**DIRECTIONS:** Of the entries that follow, how many lines hold the word "Contact"? Reply with the number only.

**EXERCISE INPUT:**
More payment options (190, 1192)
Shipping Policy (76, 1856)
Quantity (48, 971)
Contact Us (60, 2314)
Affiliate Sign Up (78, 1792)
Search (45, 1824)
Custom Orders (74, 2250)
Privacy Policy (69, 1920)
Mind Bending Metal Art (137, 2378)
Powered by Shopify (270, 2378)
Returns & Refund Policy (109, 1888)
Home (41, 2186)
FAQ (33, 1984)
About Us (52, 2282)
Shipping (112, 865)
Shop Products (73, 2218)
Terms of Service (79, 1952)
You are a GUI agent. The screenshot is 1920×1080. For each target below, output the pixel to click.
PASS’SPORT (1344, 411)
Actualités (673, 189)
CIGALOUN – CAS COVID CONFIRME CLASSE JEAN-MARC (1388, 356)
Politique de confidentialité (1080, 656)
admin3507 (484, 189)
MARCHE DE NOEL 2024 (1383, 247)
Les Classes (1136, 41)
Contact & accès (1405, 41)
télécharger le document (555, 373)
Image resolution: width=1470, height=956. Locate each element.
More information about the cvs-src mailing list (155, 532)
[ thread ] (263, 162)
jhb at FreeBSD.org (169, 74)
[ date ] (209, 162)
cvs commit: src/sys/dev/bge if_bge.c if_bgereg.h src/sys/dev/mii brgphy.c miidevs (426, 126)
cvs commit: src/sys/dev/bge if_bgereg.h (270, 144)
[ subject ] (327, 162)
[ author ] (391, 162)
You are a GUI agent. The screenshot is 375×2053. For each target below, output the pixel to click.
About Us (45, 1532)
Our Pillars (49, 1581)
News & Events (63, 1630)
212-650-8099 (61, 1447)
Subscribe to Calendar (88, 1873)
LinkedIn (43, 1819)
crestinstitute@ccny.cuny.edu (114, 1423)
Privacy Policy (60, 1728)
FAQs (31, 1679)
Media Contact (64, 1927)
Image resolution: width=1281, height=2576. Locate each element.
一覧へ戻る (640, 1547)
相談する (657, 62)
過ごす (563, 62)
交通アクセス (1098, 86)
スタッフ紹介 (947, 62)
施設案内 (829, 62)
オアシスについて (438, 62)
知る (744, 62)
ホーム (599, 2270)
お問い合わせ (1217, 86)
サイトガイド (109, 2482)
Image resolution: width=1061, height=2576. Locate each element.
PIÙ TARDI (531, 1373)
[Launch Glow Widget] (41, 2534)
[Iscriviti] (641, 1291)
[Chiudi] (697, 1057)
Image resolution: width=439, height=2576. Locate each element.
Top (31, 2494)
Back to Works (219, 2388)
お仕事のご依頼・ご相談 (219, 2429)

**EXERCISE OUTPUT:** 3